Associated Press

April 28, 1997

Rwandan Refugees Emerge From Jungle

BIARO, Zaire (AP) -- Thousands of Rwandan Hutu refugees emerged from hiding in the jungles of eastern Zaire on Monday, their hunger more powerful than their fear of the mobs that drove them from squalid camps a week ago.

Aid workers estimated seeing 5,000-10,000 refugees, frightened, exhausted, and desperate for food, heading toward an abandoned camp at Biaro, south of Kisangani. Until Monday, international officials could account for only a few hundred of the at least 80,000 missing.

U.N. workers worked to bring in tons of food for the starving Rwandans, while U.N. officials argued for the refugees' immediate airlift back to Rwanda -- something Zaire's rebels have repeatedly blocked.

``This is the only way. These people have to go home,'' said Filippo Grandi of the U.N. refugee agency.

``If I could go only today,'' refugee Sosthene Ntirampaga said as he emerged from a week of hiding and wandered into the camp.

Refugee camps housing about 80,000 Rwandans near Kisangani were found deserted last week, five days after rebels fighting to oust President Mobutu Sese Seko sealed the area to foreign aid workers and journalists.

The refugees are among 1 million Rwandan Hutus who fled into Zaire to escape retaliation for the nation's 1994 genocide of a half-million Tutsis. Most have returned; the Rwandans who remained in central Zaire camps increasingly were at odds with local Zairians and rebels, many of them Zairian Tutsis.

Last week, Zairian mobs allegedly attacked the camps with machetes, blaming the refugees for the murders of six villagers. The mobs killed hundreds at one camp alone, and rebels also opened fire there, the refugees say.

``First the Zairians attacked us,'' said the refugee, Ntirampaga. ``They looted food, medicines, everything ... Then we heard the gunshots and fled.''

The U.S. ambassador to the United Nations, Bill Richardson, flew to Zaire Monday to talk with Mobutu and rebel leader Laurent Kabila about ending their 7-month-old war.

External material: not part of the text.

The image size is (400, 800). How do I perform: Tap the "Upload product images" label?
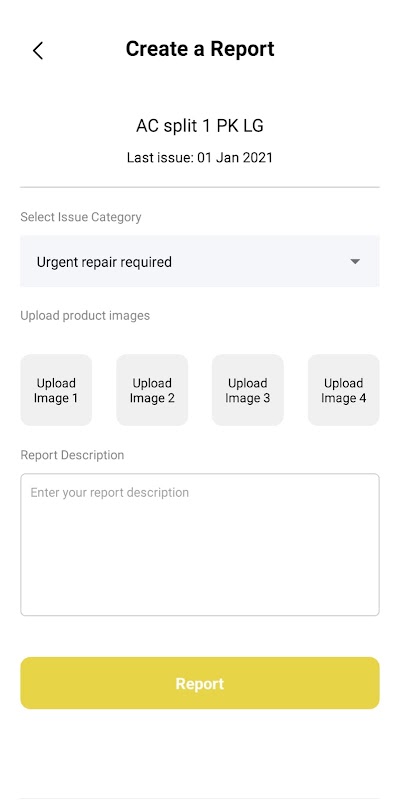coord(85,315)
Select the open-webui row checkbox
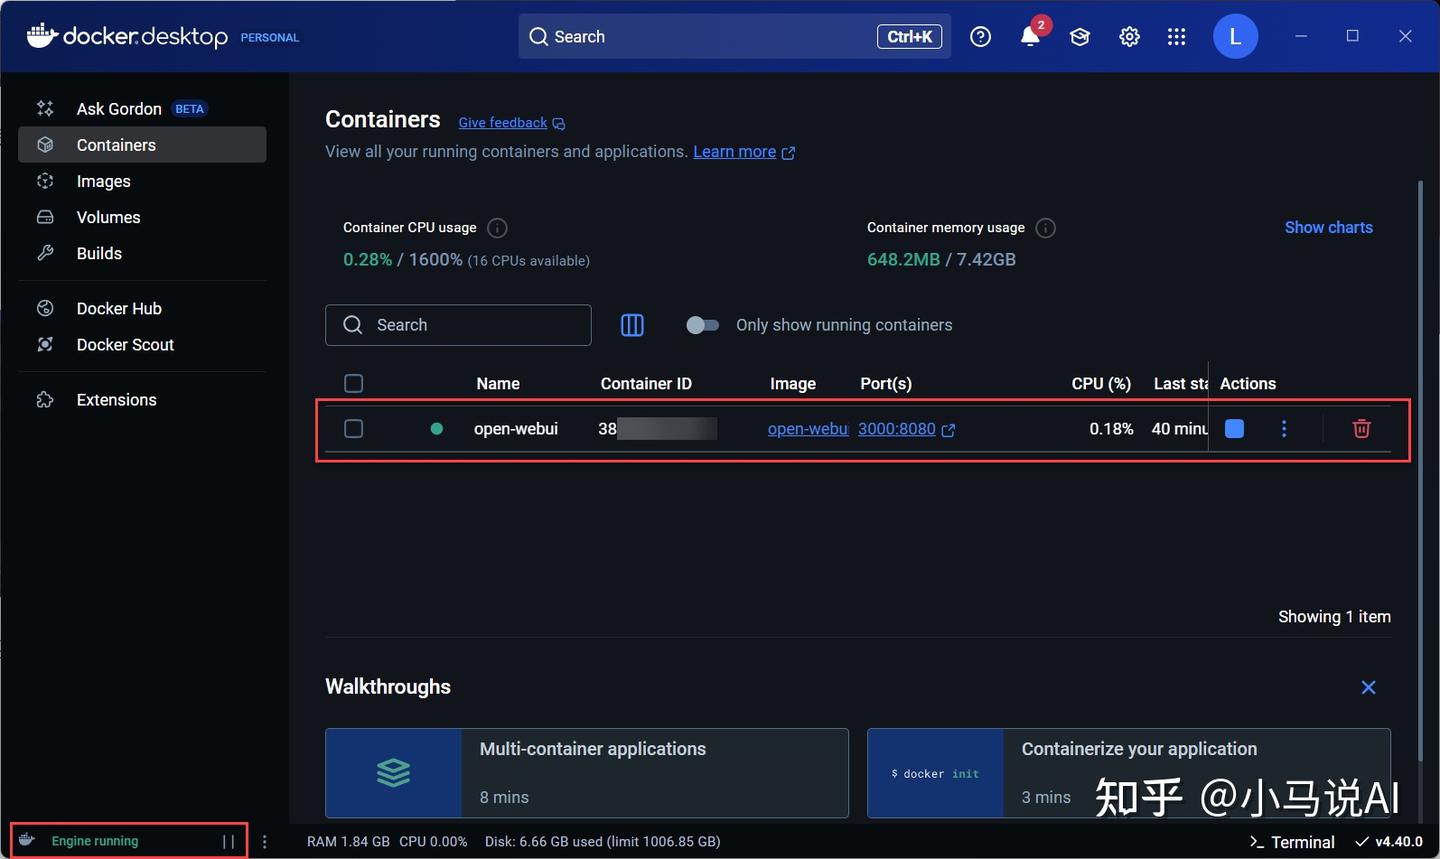Viewport: 1440px width, 859px height. pos(354,428)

Kabila's forces have overrun more than half of Zaire in their battle to topple Mobutu.

Richardson said in the capital, Kinshasa, that he would try to improve refugees' conditions: ``There have been reports of human rights abuse and massacres -- this must end.''

The scene at Biaro gave some credence to the stories of violence.

In a makeshift hospital tent a woman lay, barely alive, with a machete wound to the head. Behind the hospital were a dozen corpses -- mostly women and children, some with machete wounds.

A lone doctor tried to care for scores of wounded and sick people pouring into the camp.

Kabila insisted on Sunday that his troops had not harmed the refugees. But U.N. officials said the rebels stormed a pediatric hospital in eastern Zaire on Saturday and left with 50 children.

``These were children, not even teen-agers. They had nothing to do with the fighting or the genocide in Rwanda. They were of no military interest,'' Roger Botralahy, who runs the UNICEF office in Bukavu, 20 miles south of the pediatric hospital, said Monday.

The roughly 20 rebels beat three hospital workers and berated others for ``caring for our enemies,'' the humanitarian group Save The Children said.

The children, many of them malnourished, had been rescued by Save the Children in November and December. They were lost or abandoned during a refugee flight from camps along the Rwandan border.

The United Nations estimates there are about 300,000 refugees left in Zaire, most from neighboring Rwanda and Burundi. The United Nations had planned to airlift of up to 80,000 of them from the Kisangani area to Rwanda -- a plan rebels had said would interfere with troop movements and could spread disease.

In talks with U.N. and European Union officials Sunday in Kisangani, Kabila abruptly gave the United Nations two months to track down and evacuate the refugees, Grandi of the U.N. refugee agency said.

It was not clear what would happen to the refugees if they remained in Zaire after the 60 days are up on May 1.

But without rebel help locating, gathering and caring for the refugees, U.N. officials said the deadline is nearly impossible. Sadako Ogata, the U.N. High Commissioner for Refugees, told reporters in New York that that would mean airlifting at least 1,200 a day.

``It is unrealistic, but we will start,'' Ogata said.

Aid workers had previously estimated the number of refugees in the camps at 100,000, but Ogata revised that figure Monday to about 80,000.

In Washington, State Department spokesman Nicholas Burns also criticized the deadline: ``To issue an ultimatum now, particularly when the refugees are scattered, is most unhelpful.''

Burns said Richardson will have ``strong words'' for Kabila on the subject when they meet later in the week. Richardson will talk Tuesday with Mobutu.